The latest issue of Music & Copyright is now available for subscribers to download. Here are some of the highlights.
Difficult year for SME as UMG, WMG, and the indies make recorded-music and publishing share gains
Music & Copyright’s annual survey of the recorded-music and music-publishing sectors has revealed the changes in global market share for the three major music groups and the independent sector. Recorded-music leader UMG maintained the top spot, with an increased share of digital sales fully offsetting a decline in the company’s share of physical sales. UMG also increased the gap on second-placed SME, with the latter suffering a fall in both its digital and physical shares. WMG’s share of digital sales edged down last year, but a higher share of physical sales boosted the company’s overall recorded-music market share. A repeat of last year saw independent record companies collectively account for the biggest share. Sony was unable to repeat the record year of 2017 for music publishing, with the company suffering a dip in share. UMPG registered the highest share gain of all the major music publishers, but the collective share of the independent sector accounted for the biggest share of the music publishing pie.
GEMA sees third consecutive year of collections over €1bn
German authors’ society GEMA has reported its financial details for 2018. Although collections and distributions were unable to match the previous year’s record levels, the underlying performance was positive. Collections in 2017 were inflated by one-time payments, and the exclusion of those extras meant total income last year registered healthy growth. Public performance and broadcasting, the two biggest collection sources, recorded another year of modest growth, while digital revenue grew sharply. The private copying total more than halved, but the 2017 collection figure was inflated by extra payments, so a year-on-year comparison is not strictly accurate. Overseas income edged down, while mechanicals continued to suffer from lower sales of physical formats. Total expenses were slightly reduced, but the decrease in income meant the cost rate increased.

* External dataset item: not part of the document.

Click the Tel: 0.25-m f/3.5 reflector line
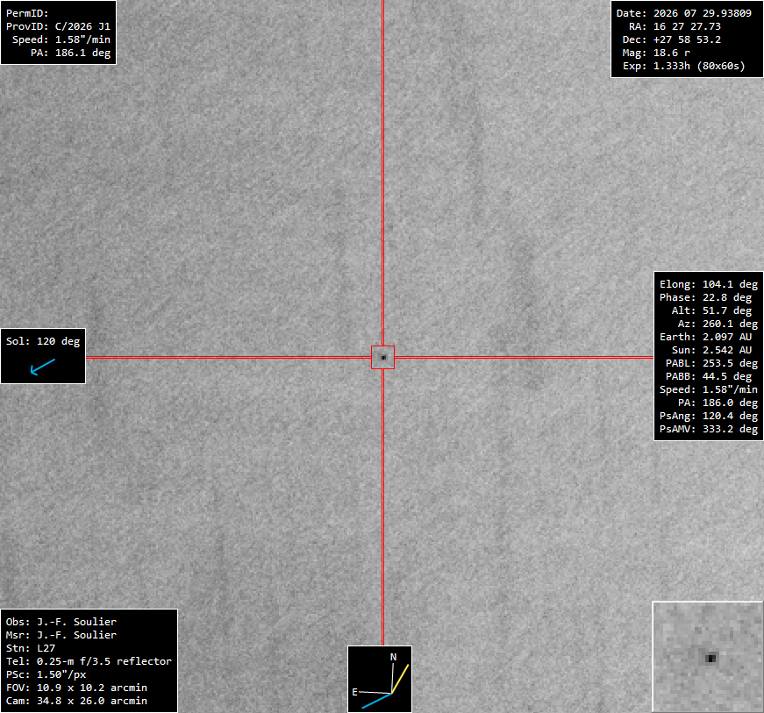The height and width of the screenshot is (713, 764). [89, 661]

TikTok gets serious with music as it clocks up the hits
Short-video sharing platform TikTok has seemingly come from nowhere to garner a seriously large following among young demographics around the world. While the service does lean heavily on record companies’ existing catalogs, it has also proved adept at enabling its video “creators” to unearth offbeat atypical tracks that then get serious traction. And TikTok has recently demonstrated that it can not only break emerging artists but also serve as a platform that delivers hits in the mainstream charts. Now it is up to TikTok to take advantage of those capabilities to become a leading music discovery channel in its own right, while record companies need to put resource into the video network as part of their A&R efforts.
Canada country report
In addition to the usual set of music industry statistics and news briefs, the latest issue of Music & Copyright includes a detailed Canada music industry report. Canada is one of the world’s bigger music markets. Although ever present in the top 10, the country lost a couple of places last year, slipping from seventh to ninth. Canada was overtaken by China and Australia, with those two countries registering higher year-on-year growth rates in trade sales. Recorded-music consumption levels were up last year, but the increase in trade revenue was more modest. Although streaming income continued to rise, a big slump in sales of CD albums dented the overall market performance. UMG maintained its market share lead over second-placed SME with the former gaining share and the latter suffering a decline. Canada’s live sector is thought to have registered a positive year with attendance at music events up year on year. Preliminary results from SOCAN show royalty collections were up for the sixth year in a row with the level of royalties collected and distributed breaking previous records.